The federal bureaucracy, American military, state bureaucracies, local governments, and private businesses are increasingly requiring proof of vaccination as criterion of continued employment. Some cities are requiring that restaurants that operate indoor dining require proof of vaccination of customers wishing to be seated; some restaurants and bars are requiring this without government direction. Entertainers like Jason Isbell are requiring proof of vaccination for those who wish to attend concerts.
The common element here is choice. No one is forced to work for a particular company, eat at a particular restaurant, or go to a particular concert or game. An employee may choose to receive the vaccine to keep himself or herself and his or her coworkers safe and thereby continue employment, or that employee can choose to refuse to receive the vaccine and look for work elsewhere. Diners can get the vaccine to enjoy indoor dining, or they can refuse and order takeout or cook at home. Concert-goers can opt for the vaccine to enjoy live music in-person, or they can decline and listen to Spotify or play their own music.
This choice in the service of ending this pandemic needs to come to Major League Baseball.
Baseball is the national pastime. In many ways, the story of baseball is the story of America, and vice versa. Baseball’s popularity grew and spread during the Civil War, and many of the best players of the time served in the effort to save the Union and free the slaves. In World War II, the top stars once again served the nation in uniform to fight fascism. Now, in another time of national crisis, baseball has the potential to help.
Mirroring the trend among businesses and musicians, MLB should require proof of vaccination for fans who wish to attend games in person. This policy would still allow those who refuse to get vaccinated the option to watch games on television or the internet, to listen to them on the radio, or to pick up a bat and ball and play their own games. More importantly, this decision would increase the likelihood that more Americans will choose to receive the vaccine and get our country closer to achieving herd immunity.
MLB could partner with local health care providers to coordinate vaccine distributions at ballparks. Fans who are not vaccinated could then arrive, receive their shot, and attend the game knowing that they have done their part. Teams could even continue this season’s earlier MLB Vaccinate at the Plate program that offered free tickets to those who choose to get vaccinated.
Unfortunately, not a single state or province with an MLB team has reached the minimum 80 percent threshold. As each state does, MLB could drop the proof of vaccination requirement.
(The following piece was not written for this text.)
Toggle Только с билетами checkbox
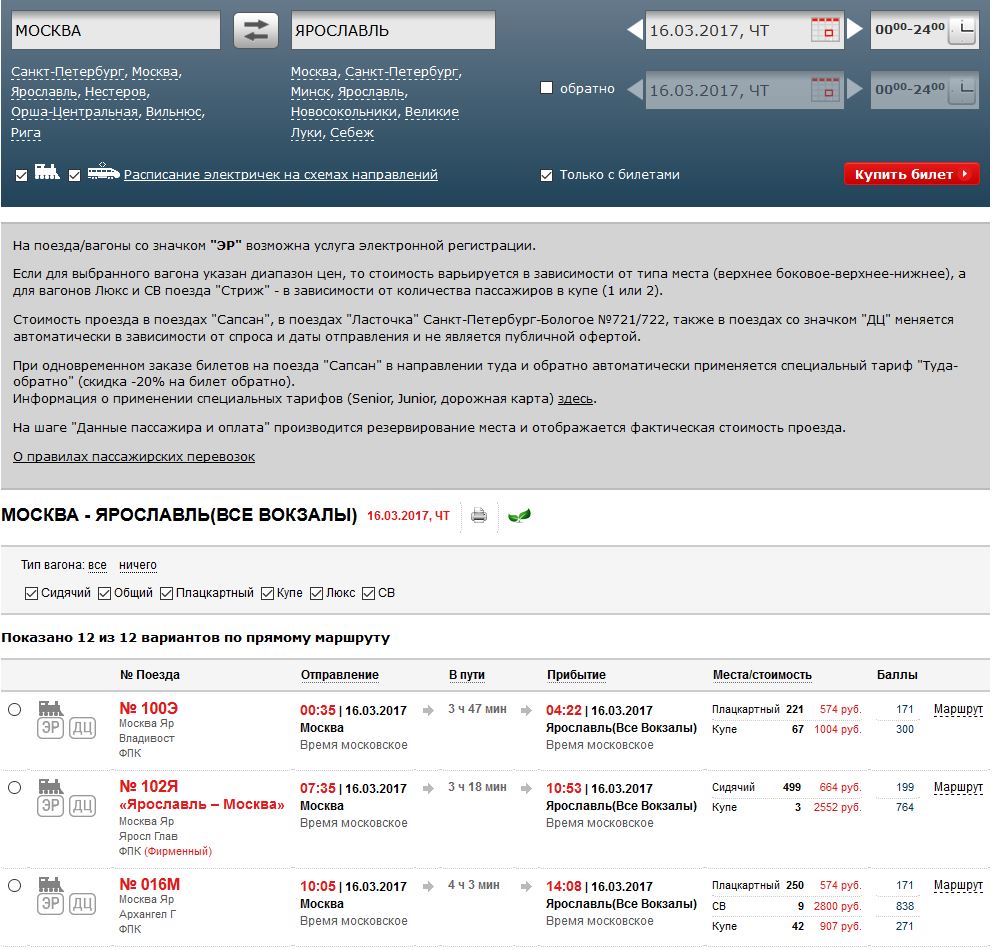The image size is (993, 950). coord(546,175)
Massachusetts (74 percent), Ontario (73 percent), and California (67 percent) are closest. Georgia (48 percent), Ohio (51 percent), and Missouri (51 percent) are furthest.
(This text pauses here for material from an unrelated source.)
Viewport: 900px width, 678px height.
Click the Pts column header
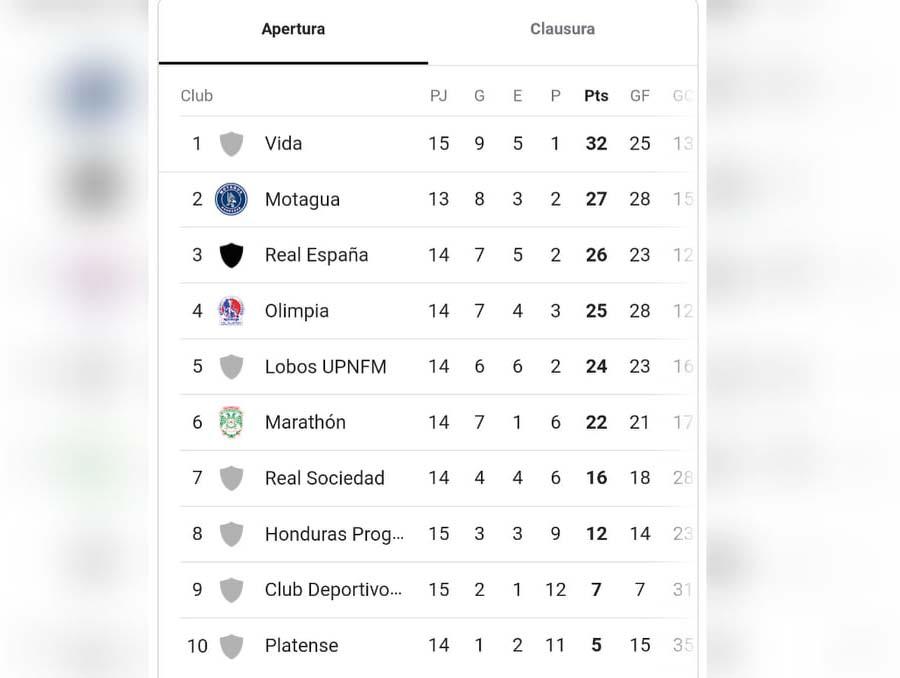click(596, 96)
Proof of vaccination should also be required of players who choose to continue to play in the big leagues, though the Major League Baseball Players Association likely would be successful in efforts to prevent this as a precondition to play. However, a crowd proof of vaccination requirement might persuade those few holdouts among the players to do their part at long last to defeat this virus.
Baseball’s sins are many, from segregation to the reserve clause, but this beloved sport of ours has also risen to the occasion, sometimes ahead of the majority of society. By requiring proof of vaccination for fans choosing to attend games in-person, MLB can once again lead, keep its fans safe, and do its part of bringing entertainment to the masses while simultaneously helping to end this horrible pandemic once and for all.